[[ Given records open ]]

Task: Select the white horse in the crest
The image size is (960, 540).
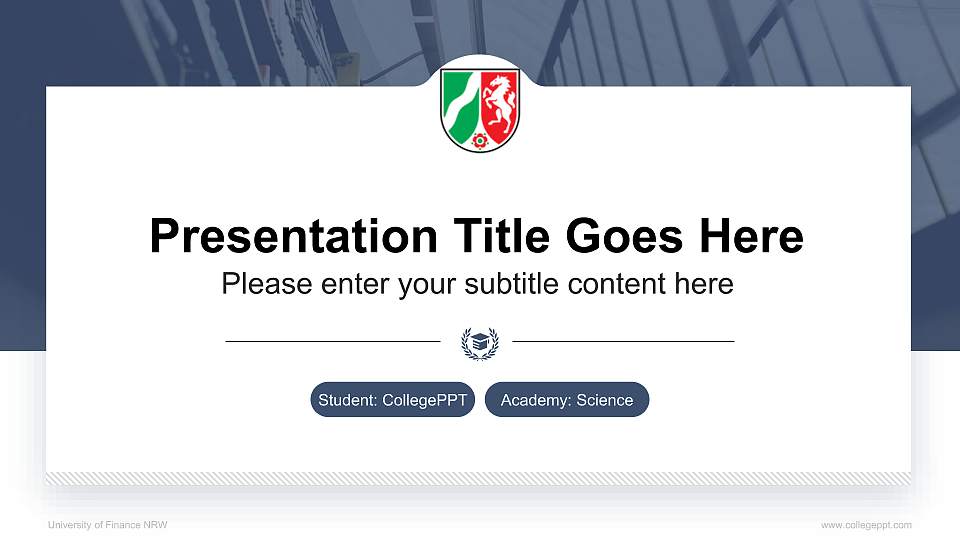Action: 498,102
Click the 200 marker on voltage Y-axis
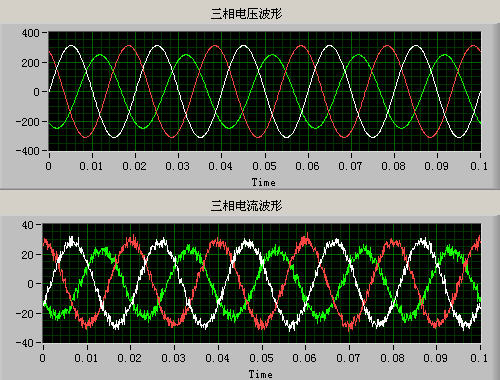Viewport: 500px width, 380px height. pos(31,63)
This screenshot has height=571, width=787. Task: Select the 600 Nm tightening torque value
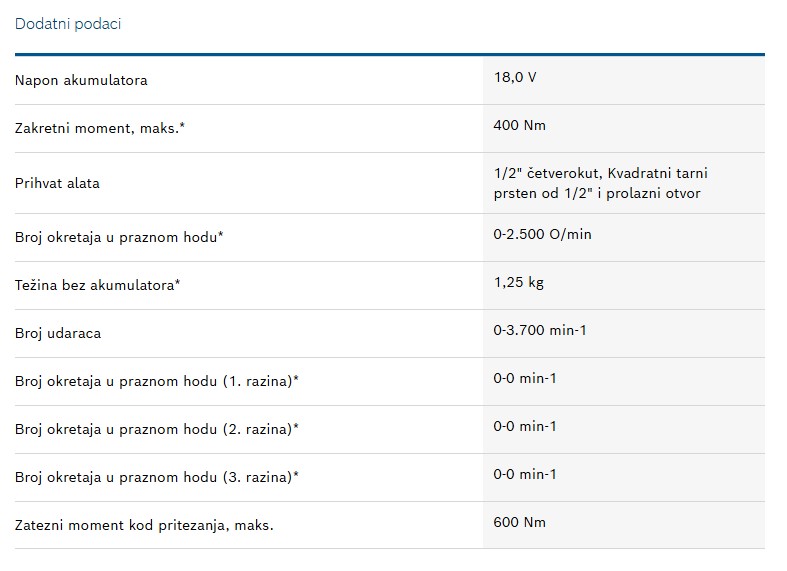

[[ Given records closed ]]

Activity: List all lines above in which the string "Task" appears.

Expected output:
Task: Select the white horse in the crest
This screenshot has height=571, width=787. Task: Select the 600 Nm tightening torque value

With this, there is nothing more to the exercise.